[Collected data entries]
====

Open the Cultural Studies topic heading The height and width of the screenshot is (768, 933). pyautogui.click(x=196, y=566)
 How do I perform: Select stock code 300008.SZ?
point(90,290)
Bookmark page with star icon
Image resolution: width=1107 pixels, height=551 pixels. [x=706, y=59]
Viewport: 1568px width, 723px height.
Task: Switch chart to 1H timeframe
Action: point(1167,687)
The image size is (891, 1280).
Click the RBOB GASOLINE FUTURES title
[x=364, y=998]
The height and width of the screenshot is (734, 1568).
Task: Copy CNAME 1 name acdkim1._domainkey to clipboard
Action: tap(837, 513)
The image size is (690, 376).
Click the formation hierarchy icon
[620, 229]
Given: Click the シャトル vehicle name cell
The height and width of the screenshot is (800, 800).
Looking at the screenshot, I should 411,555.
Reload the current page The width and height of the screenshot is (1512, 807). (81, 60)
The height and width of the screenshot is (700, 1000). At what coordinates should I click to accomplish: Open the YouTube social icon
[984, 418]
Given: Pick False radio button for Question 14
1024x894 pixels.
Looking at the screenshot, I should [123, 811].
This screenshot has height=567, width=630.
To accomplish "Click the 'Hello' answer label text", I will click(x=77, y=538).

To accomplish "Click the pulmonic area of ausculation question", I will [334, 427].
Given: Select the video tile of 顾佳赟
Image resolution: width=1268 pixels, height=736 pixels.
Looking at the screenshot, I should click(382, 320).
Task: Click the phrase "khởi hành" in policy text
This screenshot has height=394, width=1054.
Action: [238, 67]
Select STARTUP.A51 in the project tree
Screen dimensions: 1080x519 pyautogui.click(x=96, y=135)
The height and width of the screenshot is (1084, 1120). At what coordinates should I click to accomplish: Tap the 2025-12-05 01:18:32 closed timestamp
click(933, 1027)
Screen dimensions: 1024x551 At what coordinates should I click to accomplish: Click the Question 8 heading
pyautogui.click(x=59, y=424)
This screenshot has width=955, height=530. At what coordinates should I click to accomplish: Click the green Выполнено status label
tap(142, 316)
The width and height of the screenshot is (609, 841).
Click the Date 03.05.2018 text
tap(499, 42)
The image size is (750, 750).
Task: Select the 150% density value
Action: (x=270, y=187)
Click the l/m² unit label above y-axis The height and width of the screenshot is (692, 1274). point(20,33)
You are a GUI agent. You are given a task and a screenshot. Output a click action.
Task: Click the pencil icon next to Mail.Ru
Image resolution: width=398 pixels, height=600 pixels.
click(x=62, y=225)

====

▶ [What the task asks]
Using the records above, find and show each line with the string "will".

▶ [Task solution]
To accomplish "Click the 'Hello' answer label text", I will click(x=77, y=538).
To accomplish "Click the pulmonic area of ausculation question", I will [334, 427].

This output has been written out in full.